Luego el número del teléfono móvil de Ostra. Luego digo: Por favor, Helen, ¿por qué le contó esa historia?

Helen mira el anuncio del periódico. Con el zapato de color rosa lo hunde en el barro y dice:

—Por la misma razón por la que no lo maté. A veces podía ser encantador.

Al lado del anuncio, cubierta de barro, hay la foto de otra modelo muerta.

Helen mira la rueda gigante, un anillo de tubos fluorescentes rojos y blancos que sostienen asientos que se balancean llenos de gente. Helen dice:

—Esa parece practicable.

Un hombre detiene la rueda y todas las cabinas se colocan en un sitio mientras Helen y yo nos sentamos en el cojín de plástico rojo y el hombre nos coloca una barra de seguridad y nos la cierra encima de las piernas.
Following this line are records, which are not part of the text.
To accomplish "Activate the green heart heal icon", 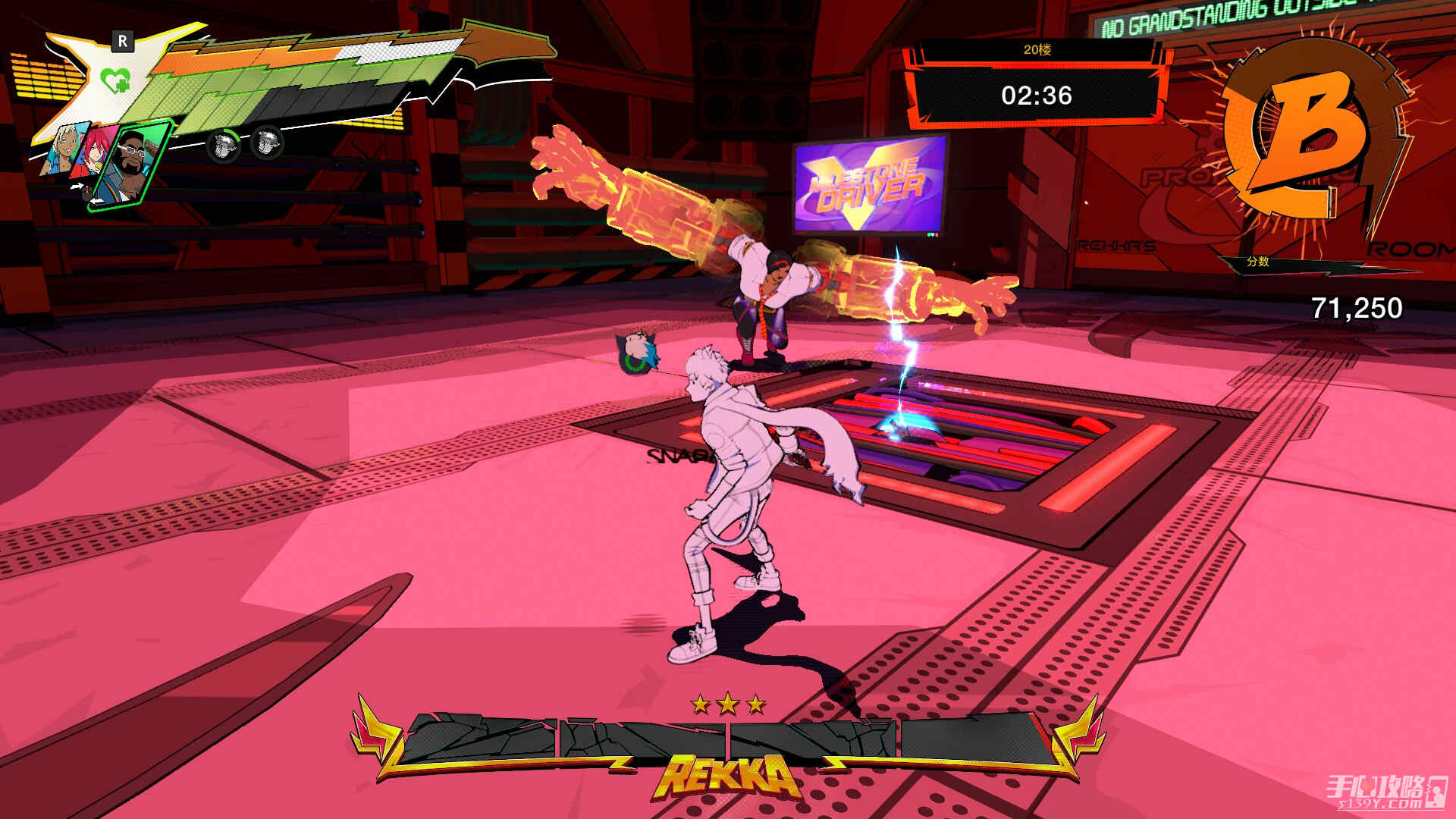I will point(115,79).
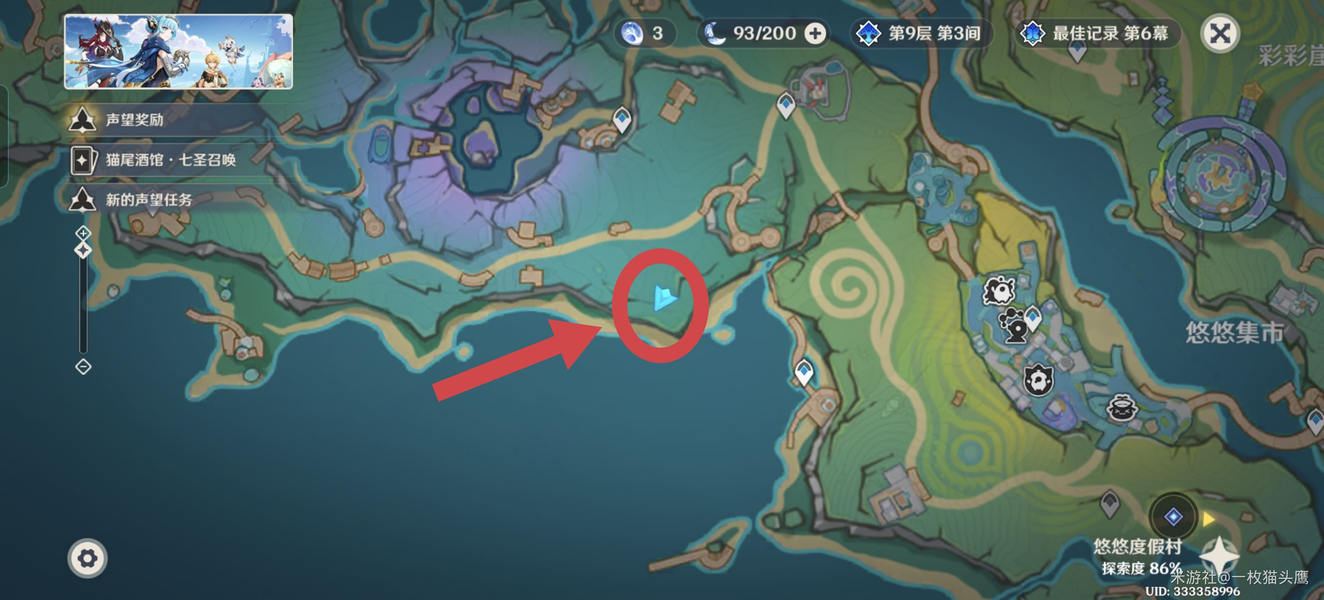The image size is (1324, 600).
Task: Select the cooking pot map marker
Action: 1121,407
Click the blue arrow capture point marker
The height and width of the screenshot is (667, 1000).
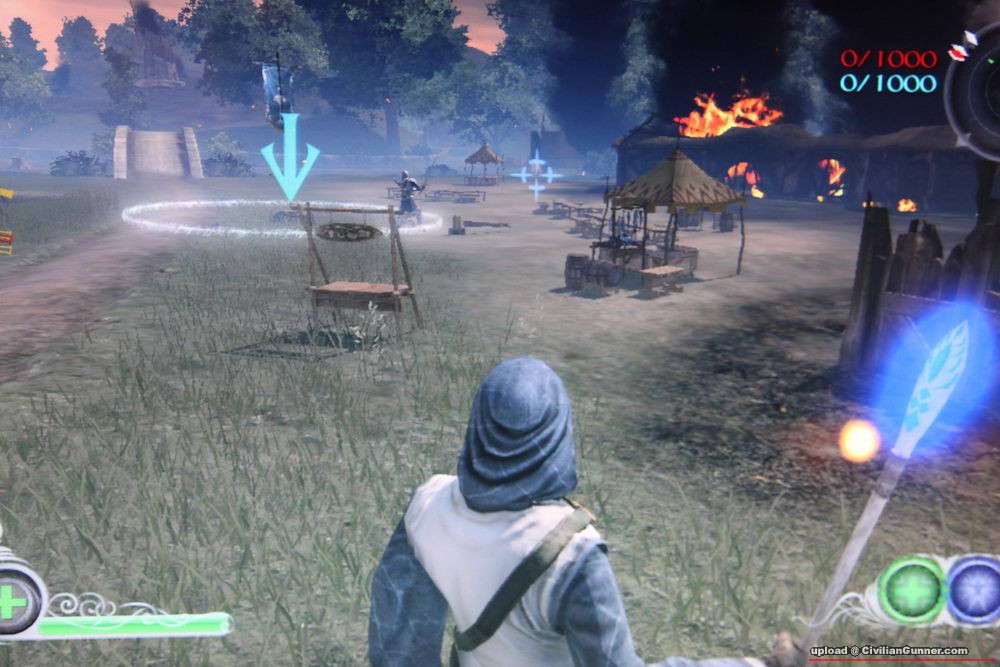tap(290, 157)
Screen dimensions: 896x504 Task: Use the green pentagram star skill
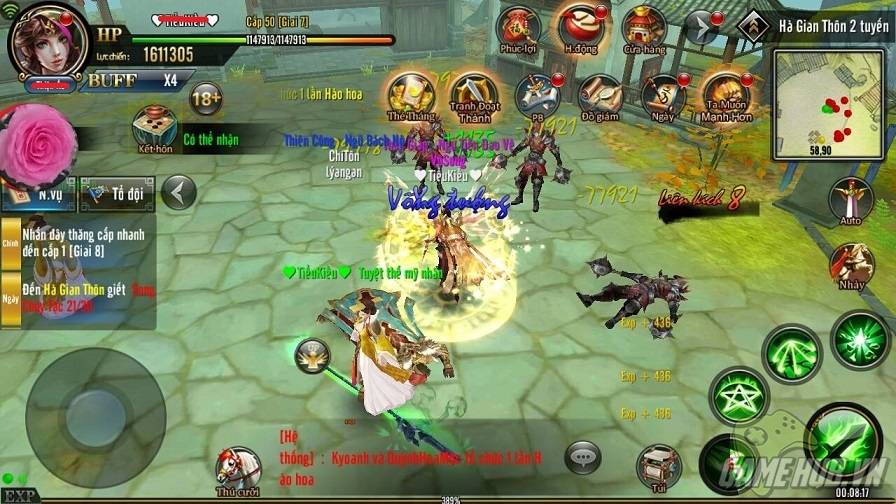(x=739, y=394)
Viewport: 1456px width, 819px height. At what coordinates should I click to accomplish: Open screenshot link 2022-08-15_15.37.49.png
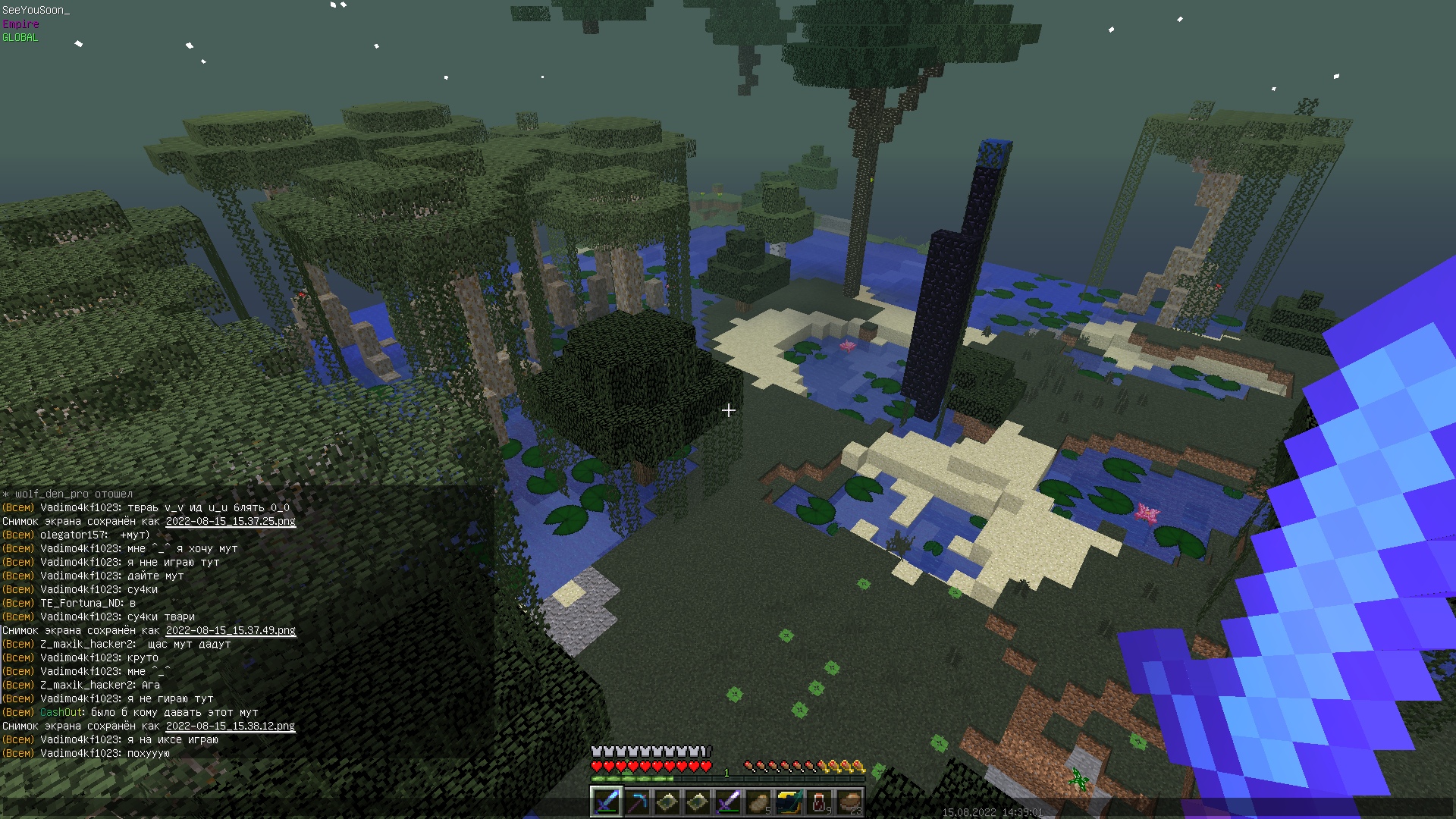point(231,630)
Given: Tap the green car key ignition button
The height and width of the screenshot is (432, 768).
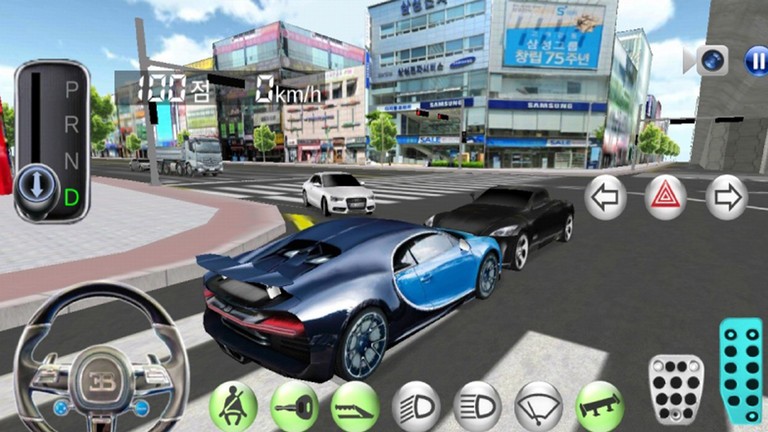Looking at the screenshot, I should click(294, 406).
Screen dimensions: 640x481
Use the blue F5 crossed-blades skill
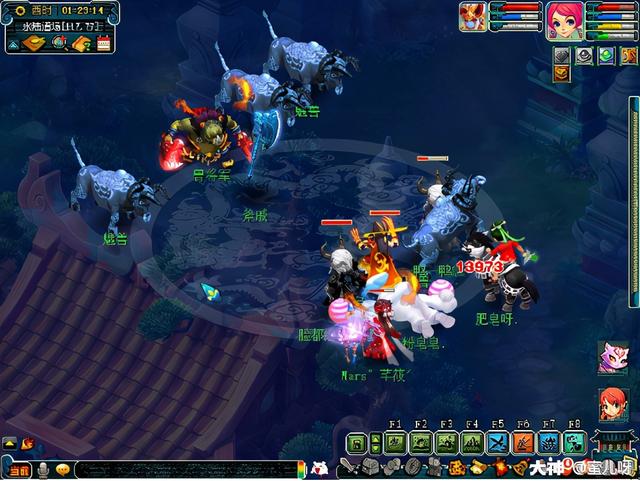tap(498, 444)
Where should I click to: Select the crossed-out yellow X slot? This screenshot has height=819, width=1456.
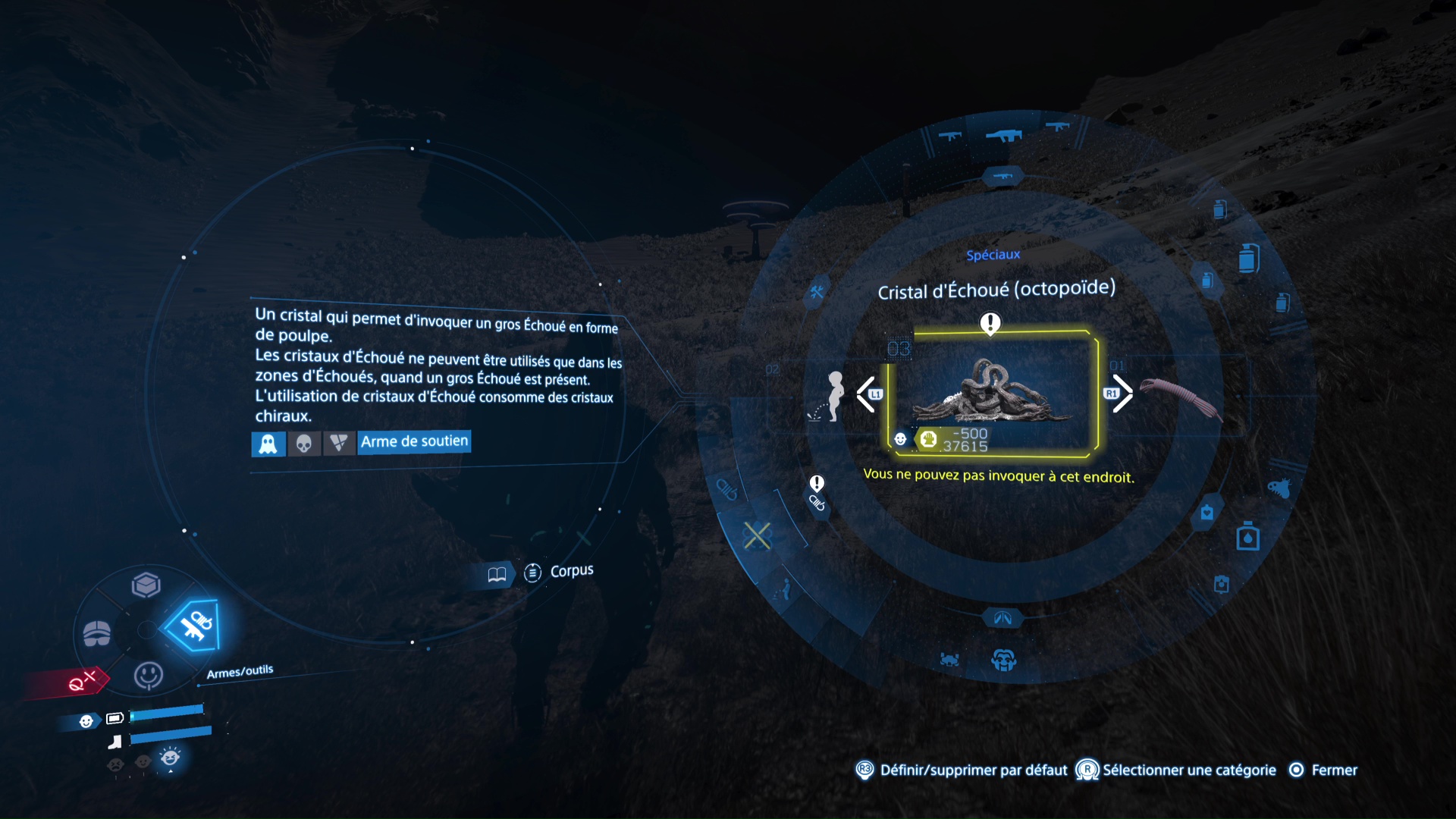[x=757, y=535]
Retrocede y acciona una palanca y el enorme motor diésel arranca. La rueda gigante experimenta una sacudida como si estuviera rodando hacia atrás y Helen y yo subimos a la oscuridad.

A medio ascenso hacia la noche, la rueda se detiene con una sacudida. Nuestro asiento se balancea y Helen se agarra con fuerza a la barra de seguridad. Un diamante solitario se le suelta del dedo y cae lanzando destellos por entre los puntales y las luces, por entre los colores y las caras, hasta los mecanismos de la máquina.

Helen se lo queda mirando y dice:

—Vaya, ese costaba unos treinta y cinco mil dólares.

Le digo que tal vez no le pase nada. Es un diamante.

Y Helen dice que ese es el problema. Que las piedras preciosas son las cosas más duras de la tierra, pero que a pesar de todo se rompen. Pueden soportar presión constante, pero un impacto repentino y brusco puede hacerlas polvo.

Por el suelo de la avenida, Mona aparece corriendo por el suelo de serrín y se queda debajo de nosotros, agitando los dos brazos. Salta sin moverse del sitio y grita:

—¡Yujuuu! ¡Eh, Helen!

La rueda experimenta una sacudida y arranca otra vez. El asiento se inclina y el bolso de Helen empieza a caerse pero ella lo agarra a tiempo. La piedra gris sigue en su interior. El regalo del aquelarre de Ostra. En lugar del bolso, lo que se le cae del asiento es la agenda, y empieza revolotear por el aire, hasta aterrizar sobre el serrín. Mona corre y lo recoge.